(Extracted material)
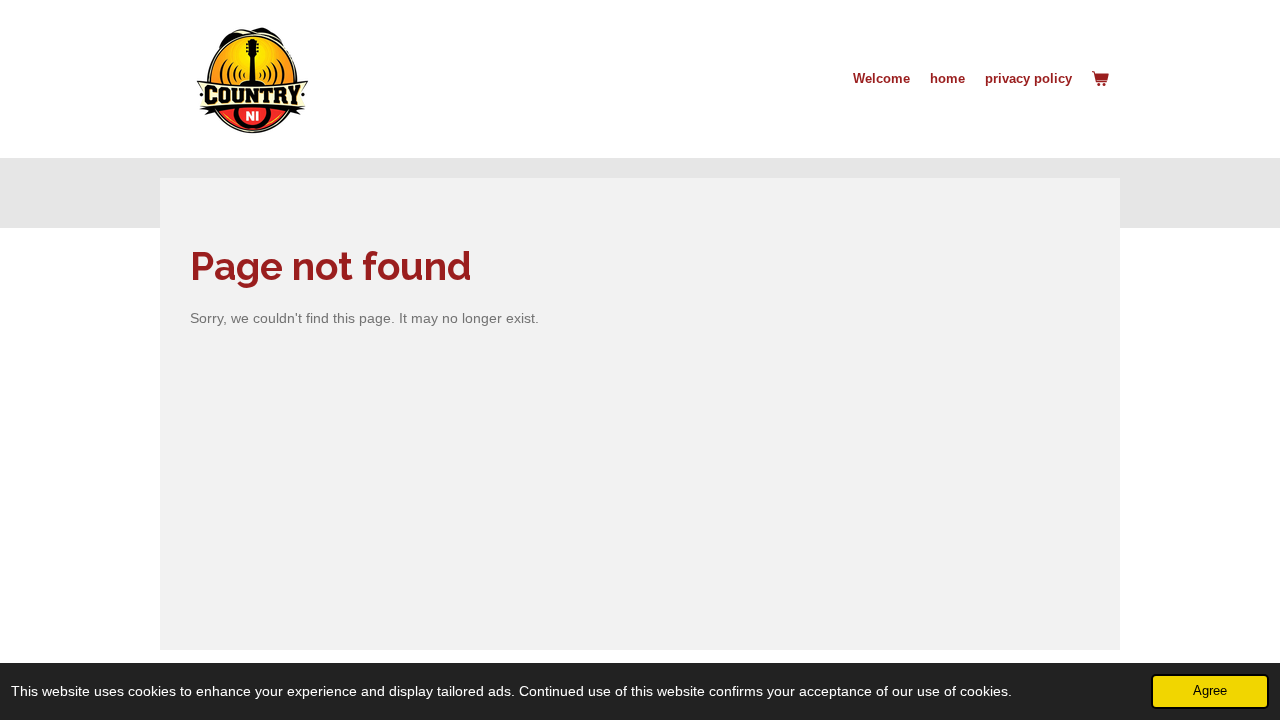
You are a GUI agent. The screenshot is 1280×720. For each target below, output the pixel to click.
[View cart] (1101, 79)
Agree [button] (1210, 691)
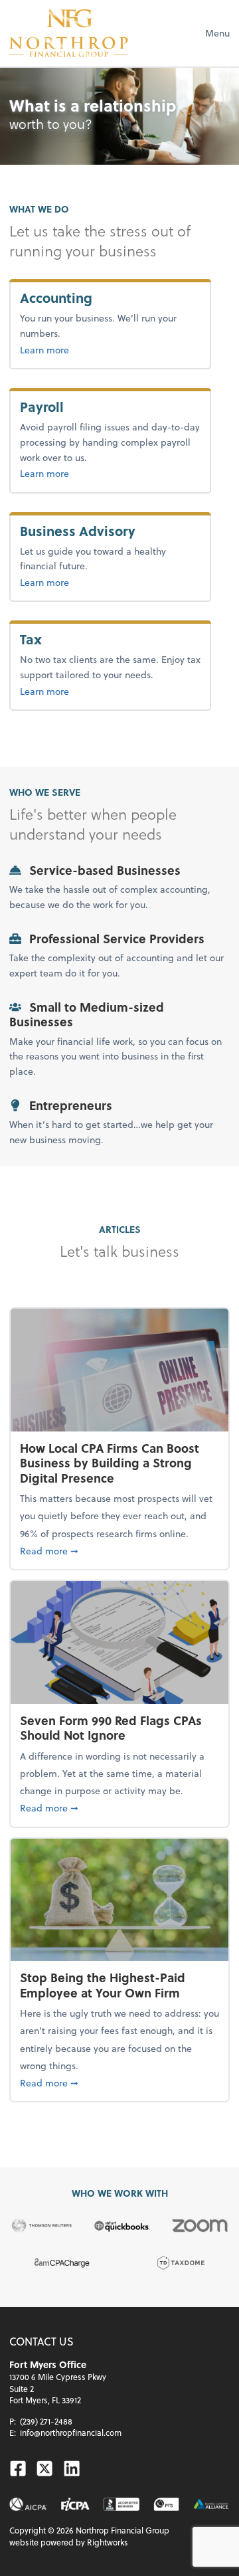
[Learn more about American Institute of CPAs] (28, 2505)
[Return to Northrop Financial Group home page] (68, 33)
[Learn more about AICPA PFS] (166, 2505)
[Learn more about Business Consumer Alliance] (211, 2505)
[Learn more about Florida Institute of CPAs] (75, 2505)
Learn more (87, 349)
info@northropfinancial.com (70, 2432)
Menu (217, 33)
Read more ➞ (119, 1550)
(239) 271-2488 (46, 2421)
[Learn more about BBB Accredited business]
(End Extracted material)
→ Exercise details: Except for the pictures, return every line of the material exactly.

→ The completed task:
You are a GUI agent. The screenshot is 1280×720. For each target below, output the pixel to click.
[View cart] (1101, 79)
Agree [button] (1210, 691)
[Learn more about American Institute of CPAs] (28, 2505)
[Return to Northrop Financial Group home page] (68, 33)
[Learn more about AICPA PFS] (166, 2505)
[Learn more about Business Consumer Alliance] (211, 2505)
[Learn more about Florida Institute of CPAs] (75, 2505)
Learn more (87, 349)
info@northropfinancial.com (70, 2432)
Menu (217, 33)
Read more ➞ (119, 1550)
(239) 271-2488 (46, 2421)
[Learn more about BBB Accredited business]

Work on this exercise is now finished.